Use ARQ for native async task processing.

Pros:

  • Native async
  • Simple API

Cons:

  • Less feature-rich
  • Smaller community

Decision

Adopt Option 2: Celery + Redis.

Celery provides the reliability, monitoring, and ecosystem maturity needed for production workloads.

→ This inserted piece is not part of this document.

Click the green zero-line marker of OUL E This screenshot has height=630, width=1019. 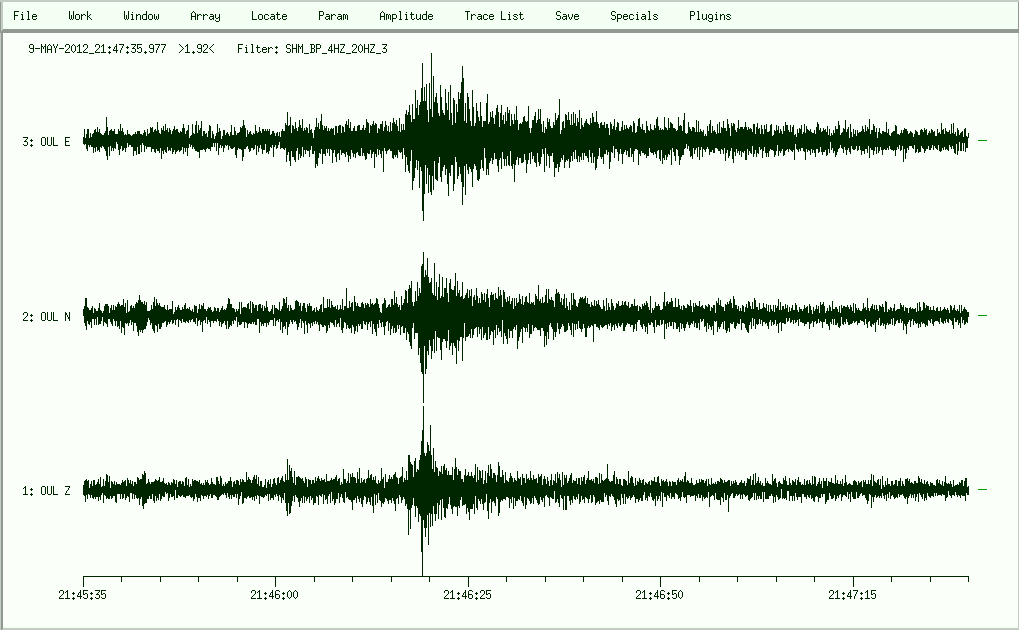(x=982, y=141)
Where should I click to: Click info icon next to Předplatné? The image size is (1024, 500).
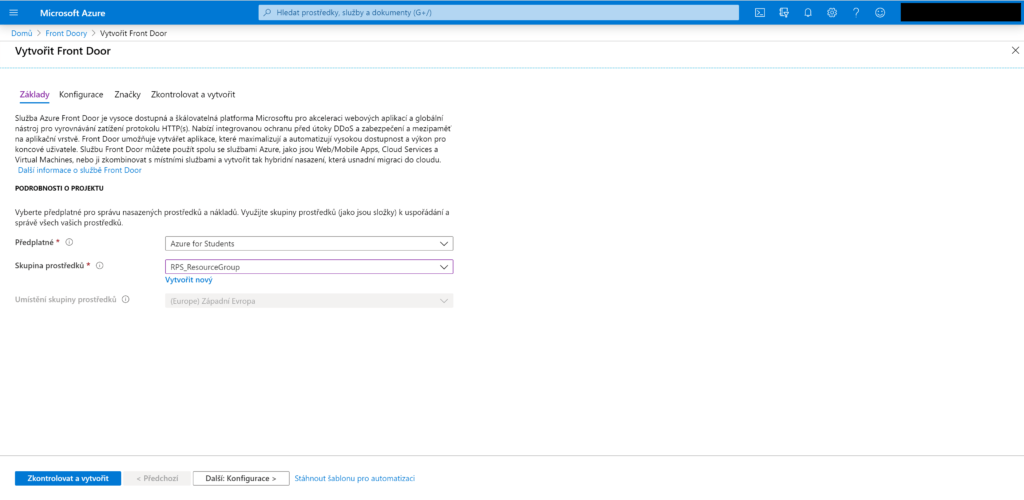click(69, 243)
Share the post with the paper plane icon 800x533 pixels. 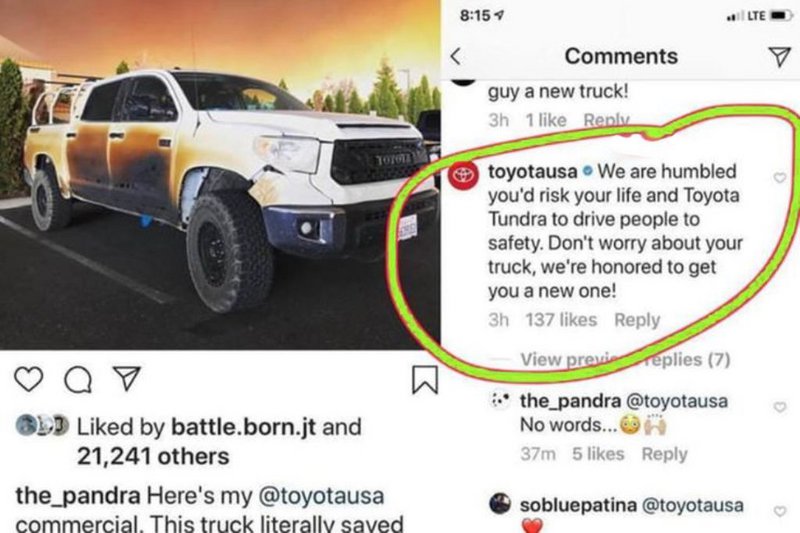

Redis serves as both broker and result backend.

Implementation

Queue Architecture

┌─────────────────────────────────────────────────┐
│                 Redis (Broker + Backend)         │
├─────────────┬─────────────┬─────────────────────┤
│ agent_queue │  git_queue  │     sync_queue      │
│ (prefetch=1)│ (prefetch=4)│    (prefetch=4)     │
└──────┬──────┴──────┬──────┴──────────┬──────────┘
       │             │                 │
       ▼             ▼                 ▼
  ┌─────────┐  ┌─────────┐       ┌─────────┐
  │ Agent   │  │  Git    │       │  Sync   │
  │ Workers │  │ Workers │       │ Workers │
  └─────────┘  └─────────┘       └─────────┘

Queue Configuration

Queue Prefetch Concurrency Purpose
agent_queue 1 4 LLM-based tasks (rate limited)
git_queue 4 8 Git operations
sync_queue 4 4 External sync
cicd_queue 4 4 Pipeline operations

Task Patterns

Progress Reporting:

@celery_app.task(bind=True)
def implement_story(self, story_id: str, agent_id: str, project_id: str):
    for i, step in enumerate(steps):
        self.update_state(
            state="PROGRESS",
            meta={"current": i + 1, "total": len(steps)}
        )
        # Publish SSE event for real-time UI update
        event_bus.publish(f"project:{project_id}", {
            "type": "agent_progress",
            "step": i + 1,
            "total": len(steps)
        })
        execute_step(step)

Task Chaining:

workflow = chain(
    analyze_requirements.s(story_id),
    design_solution.s(),
    implement_code.s(),
    run_tests.s(),
    create_pr.s()
)

Monitoring

  • Flower: Web UI for task monitoring (port 5555)
  • Prometheus: Metrics export for alerting
  • Dead Letter Queue: Failed tasks for investigation

Consequences

Positive

  • Reliable task execution with persistence
  • Automatic retry with exponential backoff
  • Progress tracking for long operations
  • Distributed workers for scalability
  • Rich monitoring and debugging tools

Negative

  • Additional infrastructure (Redis, workers)
  • Celery is synchronous (event_loop bridge for async calls)
  • Learning curve for task patterns

Mitigation

  • Use existing Redis instance (already needed for SSE)
  • Wrap async calls with asyncio.run() or sync_to_async
  • Document common task patterns

Compliance

This decision aligns with:

  • FR-304: Long-running implementation workflow
  • NFR-102: 500+ background jobs per minute
  • NFR-402: Task reliability and fault tolerance

This ADR supersedes any previous decisions regarding background task processing.